• [Consegna]
Quali righe dell'elenco qui sotto contengono la parola "Sweden"? Selezionale e copiale tutte.

• [Elenco]
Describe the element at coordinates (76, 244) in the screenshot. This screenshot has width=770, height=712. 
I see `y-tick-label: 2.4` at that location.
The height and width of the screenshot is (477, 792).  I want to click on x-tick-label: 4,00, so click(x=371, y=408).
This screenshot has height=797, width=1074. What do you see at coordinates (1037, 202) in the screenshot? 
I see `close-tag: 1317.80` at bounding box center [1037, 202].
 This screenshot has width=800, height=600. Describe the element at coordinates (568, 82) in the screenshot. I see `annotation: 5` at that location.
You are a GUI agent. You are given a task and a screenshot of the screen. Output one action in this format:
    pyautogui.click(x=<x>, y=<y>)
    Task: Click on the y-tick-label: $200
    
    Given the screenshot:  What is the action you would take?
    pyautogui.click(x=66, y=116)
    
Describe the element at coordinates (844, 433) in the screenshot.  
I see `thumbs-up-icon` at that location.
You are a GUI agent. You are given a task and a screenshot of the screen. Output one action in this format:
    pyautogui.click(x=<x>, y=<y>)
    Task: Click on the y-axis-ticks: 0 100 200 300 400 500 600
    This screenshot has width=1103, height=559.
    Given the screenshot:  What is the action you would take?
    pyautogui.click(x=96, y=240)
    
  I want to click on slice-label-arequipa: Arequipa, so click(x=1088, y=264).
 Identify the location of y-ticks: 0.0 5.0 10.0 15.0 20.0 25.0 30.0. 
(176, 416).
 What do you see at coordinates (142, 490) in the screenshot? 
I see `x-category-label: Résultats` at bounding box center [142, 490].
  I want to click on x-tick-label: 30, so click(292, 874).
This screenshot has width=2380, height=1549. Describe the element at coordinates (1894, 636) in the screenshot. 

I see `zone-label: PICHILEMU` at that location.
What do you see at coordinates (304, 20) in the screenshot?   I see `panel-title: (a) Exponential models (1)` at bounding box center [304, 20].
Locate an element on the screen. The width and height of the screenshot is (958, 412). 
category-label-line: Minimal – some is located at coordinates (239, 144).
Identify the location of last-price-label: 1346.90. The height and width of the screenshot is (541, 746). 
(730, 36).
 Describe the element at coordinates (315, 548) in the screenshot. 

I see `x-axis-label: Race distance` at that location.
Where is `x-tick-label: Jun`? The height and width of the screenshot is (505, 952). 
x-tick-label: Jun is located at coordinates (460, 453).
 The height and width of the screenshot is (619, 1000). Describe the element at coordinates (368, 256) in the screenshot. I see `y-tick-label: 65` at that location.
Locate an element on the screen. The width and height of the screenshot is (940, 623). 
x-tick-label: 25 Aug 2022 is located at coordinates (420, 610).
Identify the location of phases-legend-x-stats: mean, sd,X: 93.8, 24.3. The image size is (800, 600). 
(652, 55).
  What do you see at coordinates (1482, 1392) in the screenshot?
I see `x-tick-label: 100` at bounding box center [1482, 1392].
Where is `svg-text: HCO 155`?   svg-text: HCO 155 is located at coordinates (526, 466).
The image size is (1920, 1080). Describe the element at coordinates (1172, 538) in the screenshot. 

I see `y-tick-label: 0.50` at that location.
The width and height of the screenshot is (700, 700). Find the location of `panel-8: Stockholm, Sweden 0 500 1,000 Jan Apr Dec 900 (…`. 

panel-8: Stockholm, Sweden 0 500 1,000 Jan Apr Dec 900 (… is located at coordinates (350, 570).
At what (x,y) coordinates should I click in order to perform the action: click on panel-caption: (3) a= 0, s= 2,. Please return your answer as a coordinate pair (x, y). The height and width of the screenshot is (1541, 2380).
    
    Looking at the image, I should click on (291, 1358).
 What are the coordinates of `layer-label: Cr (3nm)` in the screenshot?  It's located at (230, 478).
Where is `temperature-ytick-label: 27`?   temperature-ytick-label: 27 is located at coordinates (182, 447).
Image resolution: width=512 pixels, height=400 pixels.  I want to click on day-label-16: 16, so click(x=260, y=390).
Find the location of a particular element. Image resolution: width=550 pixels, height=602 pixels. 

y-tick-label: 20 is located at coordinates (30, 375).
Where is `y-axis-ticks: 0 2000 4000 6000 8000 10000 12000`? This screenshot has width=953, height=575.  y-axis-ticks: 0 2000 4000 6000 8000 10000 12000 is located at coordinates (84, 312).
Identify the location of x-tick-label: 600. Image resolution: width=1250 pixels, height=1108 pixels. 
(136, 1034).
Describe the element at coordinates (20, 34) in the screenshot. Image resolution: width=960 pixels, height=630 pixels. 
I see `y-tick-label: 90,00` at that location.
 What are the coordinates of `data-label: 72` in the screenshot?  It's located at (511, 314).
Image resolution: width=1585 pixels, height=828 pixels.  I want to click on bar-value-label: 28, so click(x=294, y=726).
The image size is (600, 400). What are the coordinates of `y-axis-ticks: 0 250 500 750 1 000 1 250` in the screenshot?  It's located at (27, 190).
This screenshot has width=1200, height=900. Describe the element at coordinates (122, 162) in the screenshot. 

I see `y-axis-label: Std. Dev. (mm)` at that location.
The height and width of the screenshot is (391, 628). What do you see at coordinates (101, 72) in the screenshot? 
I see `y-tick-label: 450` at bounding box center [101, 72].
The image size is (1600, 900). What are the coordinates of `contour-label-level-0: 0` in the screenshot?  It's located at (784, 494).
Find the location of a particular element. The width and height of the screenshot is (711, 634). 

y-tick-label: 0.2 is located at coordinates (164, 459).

• [Soluzione]
The width and height of the screenshot is (700, 700). Find the location of `panel-8: Stockholm, Sweden 0 500 1,000 Jan Apr Dec 900 (…`. 
panel-8: Stockholm, Sweden 0 500 1,000 Jan Apr Dec 900 (… is located at coordinates (350, 570).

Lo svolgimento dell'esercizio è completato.